Project 3 examines adaptive changes in the metabolic support of contractile function subsequent to sarcomere remodeling. This project relates to the central theme of the program project, by investigating metabolic remodeling in hearts with altered myofilament sensitivity to Ca[2+], and the potential to reciprocally influence myofilament activity through altered metabolic signaling. The overall objective is to determine if myofilament modifications induce adaptive, maladaptive, and/or cardioprotective shifts in metabolic pathways. The work examines whether the pathophysiological stress induces reciprocal changes in both metabolic activity, through AMPK-linked shifts in competing modes of substrate oxidation for energy production, and contractile function, through resulting affects of acyl-derivatives on contractile function via phosphorylation of sarcomeric proteins. The primary hypothesis is that: Chemical modifications of the contractile/regulatory proteins, specifically within troponin and possibly the regulatory myosin light chain, influence metabolic phenotype which reciprocally effects sarcomere activity by altering the chemical environment of the cytosol. We propose three specific aims: 1) Determine the balance between fatty acid oxidation and storage in pressure overloaded, transgenic mouse hearts that express the fetal/neonatal isoform of troponin I, ssTnl, an apparent model of stress resistance, and test for attenuation of potentially maladaptive changes in oxidative metabolism that occur during pressure overload cardiac. 2) Elucidate alterations in the metabolic support of contractile function at baseline and during B-adrenergic stress, in mouse heart models of myofilament modifications that will or will not develop familial hypertrophic cardiomyopathy (FHC), and also display altered AMPK activation 3) Determine the metabolic responses to rescue of hearts from TG mice with high Ca[2+] sensitivity and FHC, by crossing with a mouse heart model of desensitized myofilaments. These aims will be accomplished though a unique approach, combining NMR determinations of metabolic flux and enzyme expression with experiments on myofilament function and proteomics. The experimental plan will enable study of the three-way link between metabolic flux, AMPK activation, and Ca[2+] sensitivity of the sarcomeres in the pathogenesis of cardiomyopathy.

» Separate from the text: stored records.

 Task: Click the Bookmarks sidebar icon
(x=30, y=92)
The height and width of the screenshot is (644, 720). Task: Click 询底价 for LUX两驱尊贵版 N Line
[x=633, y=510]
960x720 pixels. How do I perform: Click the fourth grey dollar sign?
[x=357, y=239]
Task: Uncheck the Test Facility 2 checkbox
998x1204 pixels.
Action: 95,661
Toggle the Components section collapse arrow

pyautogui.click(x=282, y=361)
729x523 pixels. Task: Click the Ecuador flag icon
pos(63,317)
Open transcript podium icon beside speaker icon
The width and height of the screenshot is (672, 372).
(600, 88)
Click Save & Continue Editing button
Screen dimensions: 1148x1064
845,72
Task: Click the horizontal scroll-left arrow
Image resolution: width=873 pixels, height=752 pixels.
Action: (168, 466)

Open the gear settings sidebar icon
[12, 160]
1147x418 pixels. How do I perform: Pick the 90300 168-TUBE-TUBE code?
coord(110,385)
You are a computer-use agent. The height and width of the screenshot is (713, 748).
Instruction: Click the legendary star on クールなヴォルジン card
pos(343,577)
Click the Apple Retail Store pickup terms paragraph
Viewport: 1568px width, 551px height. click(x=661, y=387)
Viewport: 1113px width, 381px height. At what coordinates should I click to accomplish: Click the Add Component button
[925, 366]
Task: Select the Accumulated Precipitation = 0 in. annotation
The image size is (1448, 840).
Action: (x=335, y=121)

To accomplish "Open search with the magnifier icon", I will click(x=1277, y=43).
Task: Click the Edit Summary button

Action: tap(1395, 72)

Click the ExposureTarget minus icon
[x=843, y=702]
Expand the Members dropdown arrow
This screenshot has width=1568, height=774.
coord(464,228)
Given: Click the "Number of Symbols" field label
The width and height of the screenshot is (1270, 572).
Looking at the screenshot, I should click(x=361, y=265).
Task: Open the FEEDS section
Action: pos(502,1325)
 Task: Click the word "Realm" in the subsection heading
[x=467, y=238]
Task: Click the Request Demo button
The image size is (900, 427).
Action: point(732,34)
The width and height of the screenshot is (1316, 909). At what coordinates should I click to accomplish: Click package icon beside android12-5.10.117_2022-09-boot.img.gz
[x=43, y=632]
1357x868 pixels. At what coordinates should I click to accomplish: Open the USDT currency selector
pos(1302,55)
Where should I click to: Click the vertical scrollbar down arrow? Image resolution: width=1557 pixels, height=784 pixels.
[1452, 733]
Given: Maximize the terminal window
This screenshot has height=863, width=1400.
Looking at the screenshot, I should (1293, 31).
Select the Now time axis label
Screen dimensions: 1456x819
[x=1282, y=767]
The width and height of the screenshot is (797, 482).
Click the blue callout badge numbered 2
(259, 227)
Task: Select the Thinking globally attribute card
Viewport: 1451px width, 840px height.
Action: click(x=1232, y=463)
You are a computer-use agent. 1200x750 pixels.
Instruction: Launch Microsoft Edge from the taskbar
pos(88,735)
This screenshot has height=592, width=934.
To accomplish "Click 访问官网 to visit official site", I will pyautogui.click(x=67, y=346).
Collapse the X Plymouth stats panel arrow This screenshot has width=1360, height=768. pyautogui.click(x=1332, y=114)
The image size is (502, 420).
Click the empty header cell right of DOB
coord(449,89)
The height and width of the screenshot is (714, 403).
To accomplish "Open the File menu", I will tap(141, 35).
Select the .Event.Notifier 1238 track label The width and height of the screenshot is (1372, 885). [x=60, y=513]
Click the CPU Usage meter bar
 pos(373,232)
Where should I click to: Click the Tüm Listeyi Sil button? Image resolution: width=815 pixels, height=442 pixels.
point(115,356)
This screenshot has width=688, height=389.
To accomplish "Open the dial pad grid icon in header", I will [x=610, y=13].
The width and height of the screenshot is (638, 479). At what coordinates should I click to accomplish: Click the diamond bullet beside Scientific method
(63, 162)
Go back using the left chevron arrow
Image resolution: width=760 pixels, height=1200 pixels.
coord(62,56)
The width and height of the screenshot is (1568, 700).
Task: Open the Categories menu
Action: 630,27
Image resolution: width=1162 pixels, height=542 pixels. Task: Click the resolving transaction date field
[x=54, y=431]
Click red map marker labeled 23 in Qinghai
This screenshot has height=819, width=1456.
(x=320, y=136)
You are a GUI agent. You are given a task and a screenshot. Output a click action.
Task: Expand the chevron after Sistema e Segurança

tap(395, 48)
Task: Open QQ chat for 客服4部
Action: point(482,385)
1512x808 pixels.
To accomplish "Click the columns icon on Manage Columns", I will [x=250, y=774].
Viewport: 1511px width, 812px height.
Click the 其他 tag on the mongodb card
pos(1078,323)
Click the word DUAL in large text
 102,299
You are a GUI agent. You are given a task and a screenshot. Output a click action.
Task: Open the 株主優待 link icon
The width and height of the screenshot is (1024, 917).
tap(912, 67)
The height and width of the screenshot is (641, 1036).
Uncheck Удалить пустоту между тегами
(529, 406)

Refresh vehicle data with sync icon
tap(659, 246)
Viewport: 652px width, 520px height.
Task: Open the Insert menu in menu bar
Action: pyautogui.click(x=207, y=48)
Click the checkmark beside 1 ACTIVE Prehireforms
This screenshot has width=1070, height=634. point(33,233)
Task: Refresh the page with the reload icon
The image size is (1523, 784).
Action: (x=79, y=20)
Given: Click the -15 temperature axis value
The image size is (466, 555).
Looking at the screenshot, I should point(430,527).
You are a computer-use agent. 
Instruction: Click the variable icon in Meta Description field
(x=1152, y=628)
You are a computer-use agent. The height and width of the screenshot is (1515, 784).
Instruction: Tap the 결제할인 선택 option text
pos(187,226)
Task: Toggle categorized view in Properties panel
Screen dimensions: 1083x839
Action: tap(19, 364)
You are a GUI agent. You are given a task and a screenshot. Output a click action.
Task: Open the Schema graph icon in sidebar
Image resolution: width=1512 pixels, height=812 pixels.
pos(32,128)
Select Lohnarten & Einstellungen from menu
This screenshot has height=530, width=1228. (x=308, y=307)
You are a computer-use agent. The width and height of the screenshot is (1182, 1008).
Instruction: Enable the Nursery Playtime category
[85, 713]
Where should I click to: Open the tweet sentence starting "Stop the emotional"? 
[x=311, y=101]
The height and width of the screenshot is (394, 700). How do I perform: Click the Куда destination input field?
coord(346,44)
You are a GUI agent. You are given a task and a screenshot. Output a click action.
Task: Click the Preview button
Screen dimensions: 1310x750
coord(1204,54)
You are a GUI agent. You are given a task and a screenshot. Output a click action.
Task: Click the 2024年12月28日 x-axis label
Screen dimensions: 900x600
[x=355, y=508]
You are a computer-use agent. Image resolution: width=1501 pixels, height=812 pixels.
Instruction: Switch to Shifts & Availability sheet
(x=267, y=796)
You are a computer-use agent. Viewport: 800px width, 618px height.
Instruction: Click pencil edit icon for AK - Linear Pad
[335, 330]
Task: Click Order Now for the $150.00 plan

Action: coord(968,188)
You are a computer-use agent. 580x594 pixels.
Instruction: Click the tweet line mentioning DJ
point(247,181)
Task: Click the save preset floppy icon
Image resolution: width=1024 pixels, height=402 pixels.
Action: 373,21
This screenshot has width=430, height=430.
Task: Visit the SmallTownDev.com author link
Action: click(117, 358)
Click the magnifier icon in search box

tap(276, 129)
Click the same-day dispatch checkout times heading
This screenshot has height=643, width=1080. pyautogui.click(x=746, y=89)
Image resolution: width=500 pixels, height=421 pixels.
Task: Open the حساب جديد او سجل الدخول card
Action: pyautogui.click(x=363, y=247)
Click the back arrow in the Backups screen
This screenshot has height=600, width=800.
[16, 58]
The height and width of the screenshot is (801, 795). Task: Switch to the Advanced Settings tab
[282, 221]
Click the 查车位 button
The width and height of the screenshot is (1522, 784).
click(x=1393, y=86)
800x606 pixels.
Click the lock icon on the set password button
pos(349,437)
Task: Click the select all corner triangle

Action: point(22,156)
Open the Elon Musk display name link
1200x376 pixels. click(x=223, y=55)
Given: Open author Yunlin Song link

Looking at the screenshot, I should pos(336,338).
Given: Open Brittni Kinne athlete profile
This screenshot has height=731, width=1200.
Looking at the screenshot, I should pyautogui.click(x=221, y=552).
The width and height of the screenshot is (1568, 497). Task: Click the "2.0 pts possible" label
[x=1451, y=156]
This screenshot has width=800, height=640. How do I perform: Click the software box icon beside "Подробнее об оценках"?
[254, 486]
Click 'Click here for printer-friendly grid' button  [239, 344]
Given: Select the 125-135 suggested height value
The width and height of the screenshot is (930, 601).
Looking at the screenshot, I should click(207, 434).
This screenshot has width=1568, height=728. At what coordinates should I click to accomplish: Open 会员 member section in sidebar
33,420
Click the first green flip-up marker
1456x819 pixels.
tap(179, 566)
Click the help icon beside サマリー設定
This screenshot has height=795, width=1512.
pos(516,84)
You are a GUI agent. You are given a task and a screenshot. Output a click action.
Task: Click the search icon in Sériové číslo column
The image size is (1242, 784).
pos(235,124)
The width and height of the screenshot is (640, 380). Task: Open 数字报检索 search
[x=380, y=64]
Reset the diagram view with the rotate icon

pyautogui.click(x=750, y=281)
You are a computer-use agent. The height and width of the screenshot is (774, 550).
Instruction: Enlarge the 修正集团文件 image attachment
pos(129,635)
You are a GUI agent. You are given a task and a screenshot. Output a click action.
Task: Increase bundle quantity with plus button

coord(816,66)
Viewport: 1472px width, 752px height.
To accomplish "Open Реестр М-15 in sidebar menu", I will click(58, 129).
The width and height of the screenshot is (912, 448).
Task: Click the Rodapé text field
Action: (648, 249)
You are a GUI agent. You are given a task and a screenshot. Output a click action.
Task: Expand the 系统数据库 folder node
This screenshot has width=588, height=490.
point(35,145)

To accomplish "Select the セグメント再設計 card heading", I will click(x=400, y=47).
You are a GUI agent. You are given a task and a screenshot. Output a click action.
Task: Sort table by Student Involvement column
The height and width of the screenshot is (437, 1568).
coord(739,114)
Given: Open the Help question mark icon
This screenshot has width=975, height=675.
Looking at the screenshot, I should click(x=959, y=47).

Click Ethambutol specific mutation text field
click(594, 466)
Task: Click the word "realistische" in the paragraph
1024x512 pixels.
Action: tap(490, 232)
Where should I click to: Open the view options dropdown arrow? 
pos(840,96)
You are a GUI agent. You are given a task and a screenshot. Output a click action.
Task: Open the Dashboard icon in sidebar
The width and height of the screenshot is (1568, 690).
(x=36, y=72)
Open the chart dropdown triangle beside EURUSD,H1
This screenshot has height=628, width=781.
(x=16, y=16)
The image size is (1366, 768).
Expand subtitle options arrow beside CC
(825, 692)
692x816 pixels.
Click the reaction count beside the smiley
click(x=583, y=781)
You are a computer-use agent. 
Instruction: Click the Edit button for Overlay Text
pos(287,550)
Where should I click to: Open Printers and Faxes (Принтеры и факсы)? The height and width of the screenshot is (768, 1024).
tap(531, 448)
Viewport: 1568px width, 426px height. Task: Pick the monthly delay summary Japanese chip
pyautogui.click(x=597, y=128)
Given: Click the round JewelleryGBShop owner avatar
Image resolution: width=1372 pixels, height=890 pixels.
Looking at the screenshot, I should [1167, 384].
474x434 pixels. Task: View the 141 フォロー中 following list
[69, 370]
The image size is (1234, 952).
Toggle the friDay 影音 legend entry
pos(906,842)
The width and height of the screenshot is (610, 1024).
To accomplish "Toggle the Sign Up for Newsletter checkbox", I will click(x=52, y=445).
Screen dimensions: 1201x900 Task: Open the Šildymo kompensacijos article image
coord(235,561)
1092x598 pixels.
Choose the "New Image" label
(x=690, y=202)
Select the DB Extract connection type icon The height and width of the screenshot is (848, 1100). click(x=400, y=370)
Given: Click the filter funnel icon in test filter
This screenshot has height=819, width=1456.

项目3研究肌节重塑后收缩功能代谢支持的适应性变化。该项目涉及该项目的中心主题，通过研究心脏中的代谢重塑，改变肌丝对Ca[2+]的敏感性，以及通过改变代谢信号传导来间接影响肌丝活性的潜力。总体目标是确定肌丝修饰是否诱导代谢调节的适应性、适应不良和/或心脏保护性转变。 途径。这项工作研究了病理生理应激是否诱导代谢活性的相互变化，通过AMPK连接的底物氧化竞争模式的转变，用于能量生产，和收缩功能，通过酰基衍生物对收缩功能的影响，通过磷酸化的肌节蛋白。主要假设是：收缩/调节蛋白的化学修饰，特别是肌钙蛋白和可能的调节肌球蛋白轻链，影响代谢表型，通过改变细胞质的化学环境来间接影响肌节活性。我们提出了三个具体的目标：1）确定压力过载，转基因小鼠心脏表达的胎儿/新生儿肌钙蛋白I，ssTnl亚型，应激抗性的一个明显的模型，并测试在压力过载心脏发生的氧化代谢的潜在适应不良的变化的衰减脂肪酸氧化和存储之间的平衡。2)阐明基线和B-肾上腺素能应激期间收缩功能代谢支持的改变， 肌丝修饰的小鼠心脏模型，其将或将不发展为家族性肥厚型心肌病（FHC），并且还显示出改变的AMPK活化3）通过与脱敏肌丝的小鼠心脏模型杂交，确定对拯救来自具有高Ca[2+]敏感性和FHC的TG小鼠的心脏的代谢反应。这些目标将通过一种独特的方法来实现，将代谢通量和酶表达的NMR测定与肌丝功能实验相结合， 蛋白质组学该实验计划将能够研究心肌病发病机制中肌节的代谢通量、AMPK激活和Ca[2+]敏感性之间的三方联系。